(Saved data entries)
========

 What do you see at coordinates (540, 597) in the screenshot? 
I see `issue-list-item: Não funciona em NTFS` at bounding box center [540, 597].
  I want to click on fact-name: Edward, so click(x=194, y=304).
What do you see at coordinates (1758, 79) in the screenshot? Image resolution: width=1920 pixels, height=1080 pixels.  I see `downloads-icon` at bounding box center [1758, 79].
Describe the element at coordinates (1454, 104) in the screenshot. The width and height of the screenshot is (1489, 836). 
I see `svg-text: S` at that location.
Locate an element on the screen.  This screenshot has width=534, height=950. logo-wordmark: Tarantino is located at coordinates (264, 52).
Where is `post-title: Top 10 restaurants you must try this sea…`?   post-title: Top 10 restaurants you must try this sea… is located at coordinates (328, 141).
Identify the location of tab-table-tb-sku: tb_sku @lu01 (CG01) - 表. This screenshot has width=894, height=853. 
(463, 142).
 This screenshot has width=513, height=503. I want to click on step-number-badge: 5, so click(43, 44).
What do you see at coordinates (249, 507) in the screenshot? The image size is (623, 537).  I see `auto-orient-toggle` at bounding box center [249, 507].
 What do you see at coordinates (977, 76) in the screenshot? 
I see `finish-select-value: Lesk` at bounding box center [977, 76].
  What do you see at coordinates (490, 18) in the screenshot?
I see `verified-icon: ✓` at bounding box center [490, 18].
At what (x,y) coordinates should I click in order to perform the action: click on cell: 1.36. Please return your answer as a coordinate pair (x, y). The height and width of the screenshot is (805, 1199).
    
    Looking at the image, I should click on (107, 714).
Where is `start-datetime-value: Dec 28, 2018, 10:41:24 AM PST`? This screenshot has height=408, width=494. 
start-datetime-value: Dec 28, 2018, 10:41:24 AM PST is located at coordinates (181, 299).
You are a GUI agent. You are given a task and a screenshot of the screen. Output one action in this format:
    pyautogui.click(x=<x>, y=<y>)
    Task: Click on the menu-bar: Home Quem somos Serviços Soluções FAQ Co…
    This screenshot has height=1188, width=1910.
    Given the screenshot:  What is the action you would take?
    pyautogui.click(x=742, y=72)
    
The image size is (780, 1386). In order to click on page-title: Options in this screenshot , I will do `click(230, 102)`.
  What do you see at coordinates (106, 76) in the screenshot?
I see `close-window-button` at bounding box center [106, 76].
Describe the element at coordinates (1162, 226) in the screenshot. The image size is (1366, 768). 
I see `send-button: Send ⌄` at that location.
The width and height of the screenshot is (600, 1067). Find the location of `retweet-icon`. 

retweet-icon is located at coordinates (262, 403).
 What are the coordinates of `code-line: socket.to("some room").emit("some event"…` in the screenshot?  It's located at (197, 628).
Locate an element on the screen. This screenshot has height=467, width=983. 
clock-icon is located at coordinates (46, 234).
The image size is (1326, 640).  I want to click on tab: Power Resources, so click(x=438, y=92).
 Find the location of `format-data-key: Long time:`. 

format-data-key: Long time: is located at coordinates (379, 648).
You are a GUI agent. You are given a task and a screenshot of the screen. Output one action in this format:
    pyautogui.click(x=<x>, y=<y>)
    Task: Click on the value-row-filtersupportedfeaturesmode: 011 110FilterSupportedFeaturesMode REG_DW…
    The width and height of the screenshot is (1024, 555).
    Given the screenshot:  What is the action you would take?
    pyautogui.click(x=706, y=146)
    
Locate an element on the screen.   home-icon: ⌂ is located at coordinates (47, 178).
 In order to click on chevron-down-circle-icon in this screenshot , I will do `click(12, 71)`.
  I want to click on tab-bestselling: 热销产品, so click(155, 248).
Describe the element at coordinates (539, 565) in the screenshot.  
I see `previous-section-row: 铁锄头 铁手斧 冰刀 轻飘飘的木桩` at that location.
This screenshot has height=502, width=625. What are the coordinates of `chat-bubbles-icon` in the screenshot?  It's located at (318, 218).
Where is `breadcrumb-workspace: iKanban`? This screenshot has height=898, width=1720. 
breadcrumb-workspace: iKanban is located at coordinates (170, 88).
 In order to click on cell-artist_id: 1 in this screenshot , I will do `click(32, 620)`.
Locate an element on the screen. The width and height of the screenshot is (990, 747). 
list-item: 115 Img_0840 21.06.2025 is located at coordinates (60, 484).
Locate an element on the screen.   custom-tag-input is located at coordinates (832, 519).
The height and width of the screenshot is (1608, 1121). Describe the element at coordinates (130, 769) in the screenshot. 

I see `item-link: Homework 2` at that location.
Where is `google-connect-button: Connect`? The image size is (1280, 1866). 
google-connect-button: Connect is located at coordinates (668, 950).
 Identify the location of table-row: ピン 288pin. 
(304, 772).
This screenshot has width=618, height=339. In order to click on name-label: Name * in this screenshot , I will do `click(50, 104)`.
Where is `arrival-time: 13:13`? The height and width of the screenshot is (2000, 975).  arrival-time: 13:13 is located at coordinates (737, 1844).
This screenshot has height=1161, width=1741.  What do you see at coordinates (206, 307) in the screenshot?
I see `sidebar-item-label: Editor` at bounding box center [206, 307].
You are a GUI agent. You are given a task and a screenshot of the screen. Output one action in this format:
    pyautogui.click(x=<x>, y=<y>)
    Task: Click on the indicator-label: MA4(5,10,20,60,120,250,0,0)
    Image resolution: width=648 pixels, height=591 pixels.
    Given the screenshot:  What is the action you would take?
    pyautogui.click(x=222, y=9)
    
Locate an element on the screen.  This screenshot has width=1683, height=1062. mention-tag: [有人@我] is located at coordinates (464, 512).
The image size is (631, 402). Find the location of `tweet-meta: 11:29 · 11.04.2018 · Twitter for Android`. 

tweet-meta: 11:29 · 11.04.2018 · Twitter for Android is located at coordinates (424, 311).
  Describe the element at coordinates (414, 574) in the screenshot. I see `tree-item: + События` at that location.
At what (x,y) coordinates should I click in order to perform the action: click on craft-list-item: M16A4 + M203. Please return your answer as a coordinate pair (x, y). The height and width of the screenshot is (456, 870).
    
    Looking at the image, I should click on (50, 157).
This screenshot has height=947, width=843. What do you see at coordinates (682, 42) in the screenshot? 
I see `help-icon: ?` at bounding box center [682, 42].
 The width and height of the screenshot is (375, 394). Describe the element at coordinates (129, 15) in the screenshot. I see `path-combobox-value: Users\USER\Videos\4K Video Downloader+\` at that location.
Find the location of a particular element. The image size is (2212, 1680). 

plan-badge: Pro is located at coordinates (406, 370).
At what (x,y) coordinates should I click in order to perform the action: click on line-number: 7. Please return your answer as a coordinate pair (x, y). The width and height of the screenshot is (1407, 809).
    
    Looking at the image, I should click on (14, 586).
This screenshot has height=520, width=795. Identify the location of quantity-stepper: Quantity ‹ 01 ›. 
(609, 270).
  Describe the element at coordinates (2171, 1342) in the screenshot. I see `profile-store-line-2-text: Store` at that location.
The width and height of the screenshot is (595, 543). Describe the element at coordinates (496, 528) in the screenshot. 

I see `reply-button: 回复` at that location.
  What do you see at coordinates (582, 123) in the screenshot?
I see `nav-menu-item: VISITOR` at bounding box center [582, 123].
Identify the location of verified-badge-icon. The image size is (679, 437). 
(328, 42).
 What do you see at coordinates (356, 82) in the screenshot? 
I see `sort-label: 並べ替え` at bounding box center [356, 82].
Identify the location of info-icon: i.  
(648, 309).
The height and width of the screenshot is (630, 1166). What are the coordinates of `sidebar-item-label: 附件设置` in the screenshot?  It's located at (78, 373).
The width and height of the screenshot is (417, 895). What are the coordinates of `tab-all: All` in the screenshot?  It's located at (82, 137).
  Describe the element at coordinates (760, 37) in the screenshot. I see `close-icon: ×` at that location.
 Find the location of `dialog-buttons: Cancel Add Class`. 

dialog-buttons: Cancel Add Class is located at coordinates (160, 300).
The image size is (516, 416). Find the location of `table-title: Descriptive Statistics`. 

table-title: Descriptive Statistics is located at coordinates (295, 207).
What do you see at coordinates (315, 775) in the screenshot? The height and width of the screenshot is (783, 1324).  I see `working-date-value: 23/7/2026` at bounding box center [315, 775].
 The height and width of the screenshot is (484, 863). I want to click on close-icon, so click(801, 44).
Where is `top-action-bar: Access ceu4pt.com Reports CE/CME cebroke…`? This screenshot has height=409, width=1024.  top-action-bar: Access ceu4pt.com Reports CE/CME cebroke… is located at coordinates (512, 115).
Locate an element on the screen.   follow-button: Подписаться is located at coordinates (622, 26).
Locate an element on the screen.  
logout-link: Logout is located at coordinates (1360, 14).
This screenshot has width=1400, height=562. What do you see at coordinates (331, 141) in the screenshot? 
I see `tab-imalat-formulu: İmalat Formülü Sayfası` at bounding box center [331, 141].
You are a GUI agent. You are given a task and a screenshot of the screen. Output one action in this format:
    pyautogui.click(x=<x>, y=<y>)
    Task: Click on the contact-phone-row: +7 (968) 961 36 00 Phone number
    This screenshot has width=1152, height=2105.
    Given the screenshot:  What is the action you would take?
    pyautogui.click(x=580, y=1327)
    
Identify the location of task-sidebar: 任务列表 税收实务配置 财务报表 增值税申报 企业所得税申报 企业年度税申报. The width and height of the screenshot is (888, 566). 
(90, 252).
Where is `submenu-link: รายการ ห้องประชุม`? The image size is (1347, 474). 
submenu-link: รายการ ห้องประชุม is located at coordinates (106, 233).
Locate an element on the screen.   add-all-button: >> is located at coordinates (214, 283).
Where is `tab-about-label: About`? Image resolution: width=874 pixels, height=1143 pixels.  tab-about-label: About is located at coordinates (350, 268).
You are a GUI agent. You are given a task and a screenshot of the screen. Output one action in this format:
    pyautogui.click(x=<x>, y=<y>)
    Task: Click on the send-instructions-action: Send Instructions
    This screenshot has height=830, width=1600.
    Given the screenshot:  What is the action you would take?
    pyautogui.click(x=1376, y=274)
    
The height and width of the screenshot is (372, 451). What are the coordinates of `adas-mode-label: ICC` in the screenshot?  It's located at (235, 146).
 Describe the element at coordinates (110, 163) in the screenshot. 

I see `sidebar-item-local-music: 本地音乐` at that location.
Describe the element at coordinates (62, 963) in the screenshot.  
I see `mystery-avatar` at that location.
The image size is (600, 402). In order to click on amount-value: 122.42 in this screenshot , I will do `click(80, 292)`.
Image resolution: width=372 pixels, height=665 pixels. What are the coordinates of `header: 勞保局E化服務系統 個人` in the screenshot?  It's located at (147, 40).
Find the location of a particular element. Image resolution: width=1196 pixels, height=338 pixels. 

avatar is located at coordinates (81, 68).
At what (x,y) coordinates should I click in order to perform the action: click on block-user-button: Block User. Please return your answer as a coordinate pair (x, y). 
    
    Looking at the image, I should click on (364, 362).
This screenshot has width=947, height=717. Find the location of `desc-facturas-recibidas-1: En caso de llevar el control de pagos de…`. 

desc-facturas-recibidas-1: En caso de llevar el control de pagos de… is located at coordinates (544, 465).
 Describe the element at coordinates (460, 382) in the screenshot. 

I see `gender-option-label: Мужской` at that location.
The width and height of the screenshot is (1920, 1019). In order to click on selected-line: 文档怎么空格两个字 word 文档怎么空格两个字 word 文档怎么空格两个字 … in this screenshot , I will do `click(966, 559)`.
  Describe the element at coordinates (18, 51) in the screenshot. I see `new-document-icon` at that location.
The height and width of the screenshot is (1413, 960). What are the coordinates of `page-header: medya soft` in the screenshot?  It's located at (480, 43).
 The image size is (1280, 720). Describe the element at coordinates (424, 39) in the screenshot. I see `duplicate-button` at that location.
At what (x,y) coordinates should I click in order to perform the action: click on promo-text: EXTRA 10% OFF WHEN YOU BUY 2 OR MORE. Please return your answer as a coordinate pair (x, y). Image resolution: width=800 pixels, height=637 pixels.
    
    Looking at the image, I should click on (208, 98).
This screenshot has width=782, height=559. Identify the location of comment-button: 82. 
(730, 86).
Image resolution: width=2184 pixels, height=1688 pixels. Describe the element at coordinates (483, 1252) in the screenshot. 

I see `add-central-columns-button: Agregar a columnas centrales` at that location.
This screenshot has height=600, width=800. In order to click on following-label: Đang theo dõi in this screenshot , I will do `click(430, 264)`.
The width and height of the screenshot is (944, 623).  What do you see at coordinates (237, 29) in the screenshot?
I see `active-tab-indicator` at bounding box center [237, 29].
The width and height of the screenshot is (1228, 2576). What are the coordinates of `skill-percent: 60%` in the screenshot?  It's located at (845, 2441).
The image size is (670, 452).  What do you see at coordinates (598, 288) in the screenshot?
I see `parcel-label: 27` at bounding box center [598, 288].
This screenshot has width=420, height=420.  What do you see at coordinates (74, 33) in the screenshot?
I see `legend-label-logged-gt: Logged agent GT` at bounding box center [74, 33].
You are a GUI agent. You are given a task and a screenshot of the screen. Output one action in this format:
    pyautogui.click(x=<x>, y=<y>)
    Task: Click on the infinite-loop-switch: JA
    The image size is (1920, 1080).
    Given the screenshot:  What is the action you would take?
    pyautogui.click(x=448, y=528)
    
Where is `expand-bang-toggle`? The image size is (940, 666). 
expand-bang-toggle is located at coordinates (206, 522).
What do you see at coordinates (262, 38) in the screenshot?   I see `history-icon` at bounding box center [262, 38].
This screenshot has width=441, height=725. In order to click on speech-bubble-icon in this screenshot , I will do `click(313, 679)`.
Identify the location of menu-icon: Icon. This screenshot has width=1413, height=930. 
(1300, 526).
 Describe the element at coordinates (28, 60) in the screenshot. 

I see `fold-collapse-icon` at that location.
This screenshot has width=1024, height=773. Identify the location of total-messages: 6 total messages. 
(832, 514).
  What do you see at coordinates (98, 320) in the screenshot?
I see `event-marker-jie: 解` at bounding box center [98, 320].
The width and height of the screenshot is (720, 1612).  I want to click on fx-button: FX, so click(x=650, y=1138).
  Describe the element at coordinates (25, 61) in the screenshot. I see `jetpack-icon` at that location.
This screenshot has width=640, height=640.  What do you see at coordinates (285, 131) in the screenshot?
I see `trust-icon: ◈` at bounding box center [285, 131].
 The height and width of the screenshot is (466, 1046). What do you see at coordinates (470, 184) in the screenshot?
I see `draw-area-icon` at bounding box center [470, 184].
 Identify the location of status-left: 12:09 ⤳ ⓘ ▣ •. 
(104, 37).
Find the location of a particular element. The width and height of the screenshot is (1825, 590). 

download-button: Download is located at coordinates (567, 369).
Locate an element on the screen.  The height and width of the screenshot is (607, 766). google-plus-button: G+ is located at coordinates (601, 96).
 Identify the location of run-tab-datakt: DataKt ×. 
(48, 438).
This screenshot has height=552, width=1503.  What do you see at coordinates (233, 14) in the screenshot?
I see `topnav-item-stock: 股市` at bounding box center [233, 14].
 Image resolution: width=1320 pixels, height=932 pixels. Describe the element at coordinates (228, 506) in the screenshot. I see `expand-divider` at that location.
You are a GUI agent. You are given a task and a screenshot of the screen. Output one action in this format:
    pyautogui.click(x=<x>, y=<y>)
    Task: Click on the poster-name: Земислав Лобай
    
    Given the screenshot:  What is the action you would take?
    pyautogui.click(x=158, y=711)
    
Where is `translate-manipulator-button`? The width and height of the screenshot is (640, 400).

========

Exercise instructions - Pull out each line of the rows above that contains the string "datetime", and list them.

Answer to this task -
Where is `start-datetime-value: Dec 28, 2018, 10:41:24 AM PST`? This screenshot has height=408, width=494. 
start-datetime-value: Dec 28, 2018, 10:41:24 AM PST is located at coordinates (181, 299).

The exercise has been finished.